Extracted records:
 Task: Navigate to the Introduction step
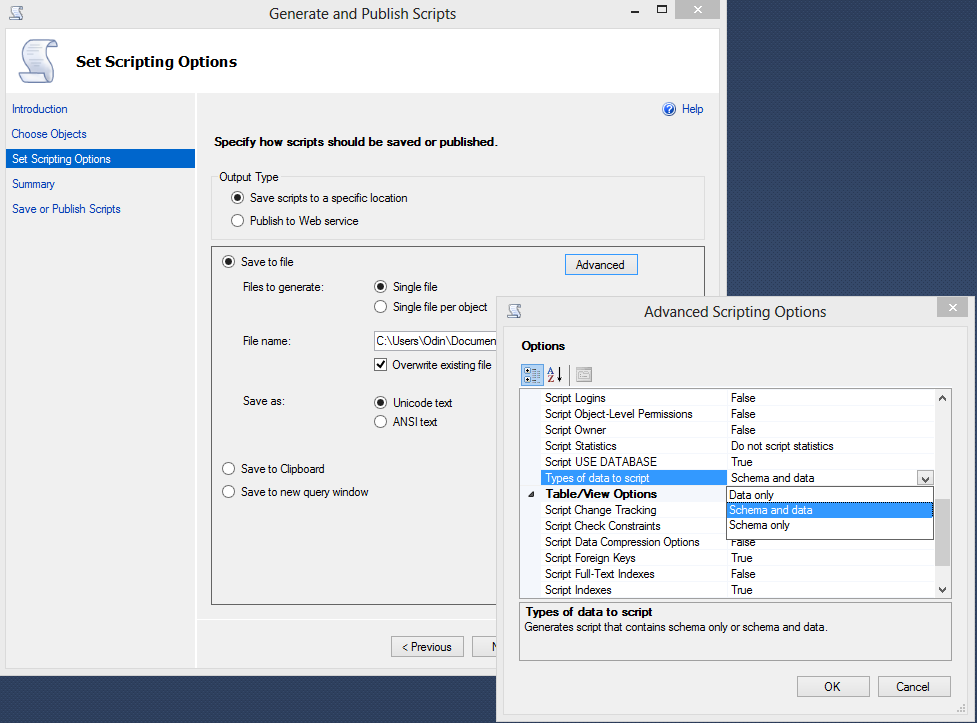click(x=39, y=109)
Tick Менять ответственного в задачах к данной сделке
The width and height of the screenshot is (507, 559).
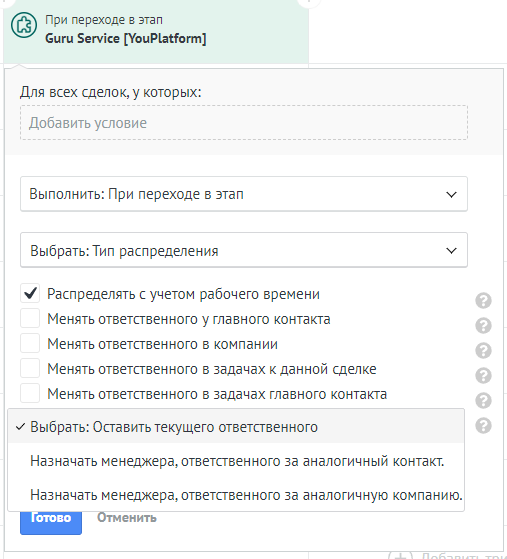click(x=30, y=368)
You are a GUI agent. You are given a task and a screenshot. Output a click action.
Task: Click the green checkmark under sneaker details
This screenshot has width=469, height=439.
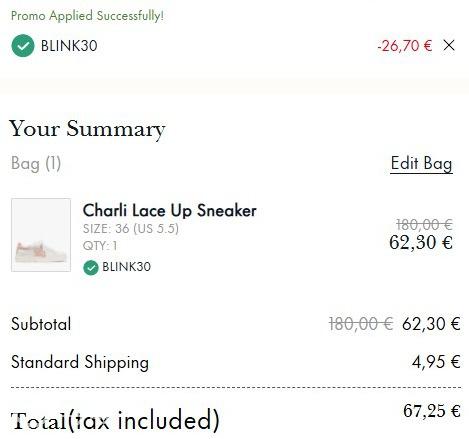pyautogui.click(x=91, y=268)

Exercise description:
The lines to write out are those from the first line of the listing above through the line bearing "You are a GUI", both included, copied exactly with pictures dropped.

Result:
 Task: Navigate to the Introduction step
click(x=39, y=109)
Tick Менять ответственного в задачах к данной сделке
The width and height of the screenshot is (507, 559).
click(x=30, y=368)
You are a GUI agent. You are given a task and a screenshot. Output a click action.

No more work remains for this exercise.